Generating pairing-friendly elliptic curve parameters using sparse families (Q1640702)

Let \(E/\mathbb{F}_q\) be an ordinary elliptic curve with Frobenius trace \(t = q+1 - \# E(\mathbb{F}_q)\) such that \(\# E(\mathbb{F}_q) = hr\) for some large prime \(r\). \(E\) is said to be pairing friendly if \(\log q \approx \log r\) (measured by the \(\rho\) value \(\rho = \log q / \log r\)) and there exists a bilinear pairing \(\hat{e}: G_1 \times G_2 \mapsto G_T\) where \(G_1, G_2 \leq E(\mathbb{F}_q)\), \(G_T \leq \mathbb{F}^\ast_{q^k}\) and \(\# G_1 = \# G_2 = \# G_T = r\) such that the discrete logarithm problem in all three groups is believed to be hard. The integer \(k\), called the embedding degree, should also be sufficiently small that arithmetic in \(G_T\) is efficient.

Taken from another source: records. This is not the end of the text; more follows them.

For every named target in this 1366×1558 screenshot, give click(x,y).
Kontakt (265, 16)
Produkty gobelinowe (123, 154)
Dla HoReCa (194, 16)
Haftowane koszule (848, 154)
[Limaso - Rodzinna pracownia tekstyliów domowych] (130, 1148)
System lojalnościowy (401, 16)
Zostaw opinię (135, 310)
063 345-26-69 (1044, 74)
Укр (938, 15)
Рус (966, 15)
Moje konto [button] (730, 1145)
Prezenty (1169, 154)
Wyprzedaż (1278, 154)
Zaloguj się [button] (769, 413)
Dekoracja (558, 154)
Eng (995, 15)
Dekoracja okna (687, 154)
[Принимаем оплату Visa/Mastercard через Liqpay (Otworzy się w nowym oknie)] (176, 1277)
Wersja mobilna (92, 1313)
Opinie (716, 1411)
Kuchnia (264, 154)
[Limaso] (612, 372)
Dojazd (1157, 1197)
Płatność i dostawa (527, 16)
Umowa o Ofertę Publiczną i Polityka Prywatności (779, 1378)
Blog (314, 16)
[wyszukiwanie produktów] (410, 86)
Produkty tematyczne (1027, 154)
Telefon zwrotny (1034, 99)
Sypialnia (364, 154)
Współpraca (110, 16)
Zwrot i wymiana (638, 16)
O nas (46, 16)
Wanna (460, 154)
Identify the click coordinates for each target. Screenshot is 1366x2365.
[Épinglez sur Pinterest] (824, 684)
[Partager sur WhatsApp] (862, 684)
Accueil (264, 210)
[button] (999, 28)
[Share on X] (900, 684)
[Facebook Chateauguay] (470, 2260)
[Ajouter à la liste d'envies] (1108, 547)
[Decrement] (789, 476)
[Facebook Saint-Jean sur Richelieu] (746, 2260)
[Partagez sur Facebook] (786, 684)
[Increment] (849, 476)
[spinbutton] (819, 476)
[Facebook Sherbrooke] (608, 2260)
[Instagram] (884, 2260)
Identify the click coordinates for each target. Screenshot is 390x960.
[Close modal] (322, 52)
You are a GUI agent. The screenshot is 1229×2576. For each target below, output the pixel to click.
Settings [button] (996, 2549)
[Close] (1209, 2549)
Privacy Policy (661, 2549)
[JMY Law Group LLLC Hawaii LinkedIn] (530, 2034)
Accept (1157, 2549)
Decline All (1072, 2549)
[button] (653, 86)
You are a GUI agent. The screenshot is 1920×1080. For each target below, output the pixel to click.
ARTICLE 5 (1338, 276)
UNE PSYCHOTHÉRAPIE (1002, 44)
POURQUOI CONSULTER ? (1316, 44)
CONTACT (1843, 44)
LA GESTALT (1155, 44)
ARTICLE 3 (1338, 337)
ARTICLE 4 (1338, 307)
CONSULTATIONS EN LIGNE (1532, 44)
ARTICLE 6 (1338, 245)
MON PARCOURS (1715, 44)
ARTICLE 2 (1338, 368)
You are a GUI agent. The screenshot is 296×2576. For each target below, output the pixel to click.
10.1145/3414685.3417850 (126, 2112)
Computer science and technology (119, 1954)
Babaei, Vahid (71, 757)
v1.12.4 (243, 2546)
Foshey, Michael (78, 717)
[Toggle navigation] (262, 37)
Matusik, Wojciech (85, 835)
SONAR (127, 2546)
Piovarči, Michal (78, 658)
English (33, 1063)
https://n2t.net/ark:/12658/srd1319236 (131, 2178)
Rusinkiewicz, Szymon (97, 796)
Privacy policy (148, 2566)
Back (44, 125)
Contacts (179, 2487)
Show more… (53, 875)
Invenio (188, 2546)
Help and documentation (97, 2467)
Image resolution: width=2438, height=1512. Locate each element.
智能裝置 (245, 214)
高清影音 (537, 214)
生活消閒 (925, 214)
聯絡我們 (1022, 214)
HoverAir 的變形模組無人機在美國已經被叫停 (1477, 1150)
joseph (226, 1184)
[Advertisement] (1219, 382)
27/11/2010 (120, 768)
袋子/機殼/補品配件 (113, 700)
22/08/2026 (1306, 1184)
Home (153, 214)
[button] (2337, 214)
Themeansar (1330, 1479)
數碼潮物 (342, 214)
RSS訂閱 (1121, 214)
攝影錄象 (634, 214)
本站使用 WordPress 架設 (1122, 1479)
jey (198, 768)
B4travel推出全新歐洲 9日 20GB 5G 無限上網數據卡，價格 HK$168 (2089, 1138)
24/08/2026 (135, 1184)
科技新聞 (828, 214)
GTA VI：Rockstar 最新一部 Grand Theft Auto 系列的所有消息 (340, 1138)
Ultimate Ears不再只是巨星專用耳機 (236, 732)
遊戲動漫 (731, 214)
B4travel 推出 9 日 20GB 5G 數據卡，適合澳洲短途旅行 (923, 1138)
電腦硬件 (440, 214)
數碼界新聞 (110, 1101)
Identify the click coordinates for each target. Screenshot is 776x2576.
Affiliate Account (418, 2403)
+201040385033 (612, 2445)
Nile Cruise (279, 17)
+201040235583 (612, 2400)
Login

One method to construct pairing-friendly curves involves parameterizing the values of \(q\), \(t\), \(r\) via polynomial families, triples of polynomials \((q(x),t(x),r(x))\) in \(\mathbb{Q}[x].\) Sparse polynomial families are those satisfying \(4 q(x) - t(x)^2 = g(x) y(x)^2\) with \(g(x)\) quadratic with positive leading coefficient; these are attractive because the resulting curves have large CM discriminants, providing some resistance against certain attacks on the discrete logarithm problem. In this paper, the authors propose a novel method for constructing sparse polynomial families that combines methods of \textit{H.-S. Lee} and \textit{C.-M. Park} [Lect. Notes Comput. Sci. 5671, 66--77 (2009; Zbl 1250.14017)] and \textit{R. Dryło} [ibid. 7107, 310--319 (2011; Zbl 1291.94075)]. The construction is used to produce new sparse families with \(\rho \leq 2\) and the same embedding degrees as those appearing in the literature, as well as first examples for several other embedding degrees. These families were used to produce numerical examples of pairing-friendly curves with parameters of cryptographically-relevant size, considering recent progress on the tower number field sieve algorithm for solving the discrete logarithm problem in \(G_T\).